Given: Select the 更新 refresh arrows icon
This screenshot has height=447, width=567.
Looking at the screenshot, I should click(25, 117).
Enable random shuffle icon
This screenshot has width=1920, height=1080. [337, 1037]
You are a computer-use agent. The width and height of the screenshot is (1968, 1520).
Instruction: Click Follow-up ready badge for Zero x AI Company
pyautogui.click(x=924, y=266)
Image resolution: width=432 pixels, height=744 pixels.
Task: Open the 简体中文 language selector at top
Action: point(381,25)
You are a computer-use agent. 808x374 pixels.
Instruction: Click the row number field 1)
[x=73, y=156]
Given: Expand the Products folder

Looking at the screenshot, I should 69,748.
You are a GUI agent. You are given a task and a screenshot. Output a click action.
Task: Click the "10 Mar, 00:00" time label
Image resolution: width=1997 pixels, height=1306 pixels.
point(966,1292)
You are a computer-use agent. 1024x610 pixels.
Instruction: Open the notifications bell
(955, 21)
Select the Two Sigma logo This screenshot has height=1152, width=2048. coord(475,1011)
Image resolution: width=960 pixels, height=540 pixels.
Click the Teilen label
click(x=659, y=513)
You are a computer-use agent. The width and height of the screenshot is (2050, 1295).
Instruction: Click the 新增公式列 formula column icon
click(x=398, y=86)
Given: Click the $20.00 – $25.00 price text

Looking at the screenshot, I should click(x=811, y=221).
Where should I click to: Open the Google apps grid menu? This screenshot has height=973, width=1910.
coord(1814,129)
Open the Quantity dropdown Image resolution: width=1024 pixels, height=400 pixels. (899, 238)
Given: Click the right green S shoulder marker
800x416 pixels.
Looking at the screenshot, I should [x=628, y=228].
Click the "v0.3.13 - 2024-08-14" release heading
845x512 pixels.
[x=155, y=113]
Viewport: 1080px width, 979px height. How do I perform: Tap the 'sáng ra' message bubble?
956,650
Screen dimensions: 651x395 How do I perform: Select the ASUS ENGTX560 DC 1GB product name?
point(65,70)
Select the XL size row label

> WORK TO COMPLETE: Write out the material unchanged, starting with the line that contains "Open the Quantity" and going on through the last line of the material.

> RESULT OF THIS EXERCISE:
Open the Quantity dropdown Image resolution: width=1024 pixels, height=400 pixels. (899, 238)
Given: Click the right green S shoulder marker
800x416 pixels.
Looking at the screenshot, I should [x=628, y=228].
Click the "v0.3.13 - 2024-08-14" release heading
845x512 pixels.
[x=155, y=113]
Viewport: 1080px width, 979px height. How do I perform: Tap the 'sáng ra' message bubble?
956,650
Screen dimensions: 651x395 How do I perform: Select the ASUS ENGTX560 DC 1GB product name?
point(65,70)
Select the XL size row label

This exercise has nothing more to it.